● **Brief**: Work through the records below and copy every line that includes "Switch".

● **Data listing**:
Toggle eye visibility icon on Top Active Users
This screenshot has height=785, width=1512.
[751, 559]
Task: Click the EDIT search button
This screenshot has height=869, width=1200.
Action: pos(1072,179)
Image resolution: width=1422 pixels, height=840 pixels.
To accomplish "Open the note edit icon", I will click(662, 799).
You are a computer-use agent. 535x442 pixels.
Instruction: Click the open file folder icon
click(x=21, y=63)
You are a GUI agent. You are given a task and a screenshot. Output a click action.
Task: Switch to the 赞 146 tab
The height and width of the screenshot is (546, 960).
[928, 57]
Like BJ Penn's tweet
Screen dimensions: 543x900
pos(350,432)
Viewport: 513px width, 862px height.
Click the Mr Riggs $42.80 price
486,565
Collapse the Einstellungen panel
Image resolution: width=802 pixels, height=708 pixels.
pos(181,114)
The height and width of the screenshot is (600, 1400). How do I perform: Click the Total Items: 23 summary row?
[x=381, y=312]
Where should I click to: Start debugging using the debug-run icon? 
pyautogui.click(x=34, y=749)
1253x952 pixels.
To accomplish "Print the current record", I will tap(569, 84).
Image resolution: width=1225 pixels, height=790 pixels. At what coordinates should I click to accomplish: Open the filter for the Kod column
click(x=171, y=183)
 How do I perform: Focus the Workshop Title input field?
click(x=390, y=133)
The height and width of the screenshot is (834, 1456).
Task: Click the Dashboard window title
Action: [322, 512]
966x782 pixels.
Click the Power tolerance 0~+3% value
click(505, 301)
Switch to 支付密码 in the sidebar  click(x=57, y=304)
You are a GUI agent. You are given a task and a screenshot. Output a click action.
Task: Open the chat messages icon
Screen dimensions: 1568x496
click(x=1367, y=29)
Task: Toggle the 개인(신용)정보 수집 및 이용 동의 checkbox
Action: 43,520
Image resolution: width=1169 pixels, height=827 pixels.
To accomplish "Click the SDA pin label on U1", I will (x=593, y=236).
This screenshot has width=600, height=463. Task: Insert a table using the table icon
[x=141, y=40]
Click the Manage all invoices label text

● **Finished task**:
Task: Switch to the 赞 146 tab
Switch to 支付密码 in the sidebar  click(x=57, y=304)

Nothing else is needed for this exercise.